Set down every entry again, exactly as it appears.

◆ ◆ ◆ ◆ ◆

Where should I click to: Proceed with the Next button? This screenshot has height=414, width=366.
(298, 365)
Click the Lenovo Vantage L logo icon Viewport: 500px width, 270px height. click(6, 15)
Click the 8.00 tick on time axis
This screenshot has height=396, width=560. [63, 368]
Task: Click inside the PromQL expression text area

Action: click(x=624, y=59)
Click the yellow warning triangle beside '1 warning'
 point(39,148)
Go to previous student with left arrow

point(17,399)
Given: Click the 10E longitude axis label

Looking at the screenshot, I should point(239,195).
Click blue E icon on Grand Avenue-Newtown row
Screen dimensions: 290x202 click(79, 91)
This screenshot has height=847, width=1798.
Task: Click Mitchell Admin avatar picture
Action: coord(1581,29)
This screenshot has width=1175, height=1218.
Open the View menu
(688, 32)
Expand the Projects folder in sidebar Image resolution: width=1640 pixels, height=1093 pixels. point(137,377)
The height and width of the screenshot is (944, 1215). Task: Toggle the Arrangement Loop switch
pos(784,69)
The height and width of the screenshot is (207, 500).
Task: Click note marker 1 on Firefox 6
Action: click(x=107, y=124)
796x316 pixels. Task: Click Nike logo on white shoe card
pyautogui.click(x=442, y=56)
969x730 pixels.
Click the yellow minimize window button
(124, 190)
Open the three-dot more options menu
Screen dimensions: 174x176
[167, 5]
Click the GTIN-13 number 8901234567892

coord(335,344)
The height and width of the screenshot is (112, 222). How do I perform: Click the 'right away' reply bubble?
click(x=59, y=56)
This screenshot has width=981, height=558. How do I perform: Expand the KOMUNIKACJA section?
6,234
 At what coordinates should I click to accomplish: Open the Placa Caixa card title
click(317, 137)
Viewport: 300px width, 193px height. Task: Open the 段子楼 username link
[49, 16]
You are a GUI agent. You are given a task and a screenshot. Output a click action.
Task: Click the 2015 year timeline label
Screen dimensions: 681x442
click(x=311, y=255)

◆ ◆ ◆ ◆ ◆

# RESPONSE TO THE TASK:
Where should I click to: Proceed with the Next button? This screenshot has height=414, width=366.
(298, 365)
Click the Lenovo Vantage L logo icon Viewport: 500px width, 270px height. click(6, 15)
Click the 8.00 tick on time axis
This screenshot has height=396, width=560. [63, 368]
Task: Click inside the PromQL expression text area

Action: click(x=624, y=59)
Click the yellow warning triangle beside '1 warning'
 point(39,148)
Go to previous student with left arrow

point(17,399)
Given: Click the 10E longitude axis label

Looking at the screenshot, I should point(239,195).
Click blue E icon on Grand Avenue-Newtown row
Screen dimensions: 290x202 click(79, 91)
This screenshot has height=847, width=1798.
Task: Click Mitchell Admin avatar picture
Action: coord(1581,29)
This screenshot has width=1175, height=1218.
Open the View menu
(688, 32)
Expand the Projects folder in sidebar Image resolution: width=1640 pixels, height=1093 pixels. point(137,377)
The height and width of the screenshot is (944, 1215). Task: Toggle the Arrangement Loop switch
pos(784,69)
The height and width of the screenshot is (207, 500).
Task: Click note marker 1 on Firefox 6
Action: click(x=107, y=124)
796x316 pixels. Task: Click Nike logo on white shoe card
pyautogui.click(x=442, y=56)
969x730 pixels.
Click the yellow minimize window button
(124, 190)
Open the three-dot more options menu
Screen dimensions: 174x176
[167, 5]
Click the GTIN-13 number 8901234567892

coord(335,344)
The height and width of the screenshot is (112, 222). How do I perform: Click the 'right away' reply bubble?
click(x=59, y=56)
This screenshot has width=981, height=558. How do I perform: Expand the KOMUNIKACJA section?
6,234
 At what coordinates should I click to accomplish: Open the Placa Caixa card title
click(317, 137)
Viewport: 300px width, 193px height. Task: Open the 段子楼 username link
[49, 16]
You are a GUI agent. You are given a task and a screenshot. Output a click action.
Task: Click the 2015 year timeline label
Screen dimensions: 681x442
click(x=311, y=255)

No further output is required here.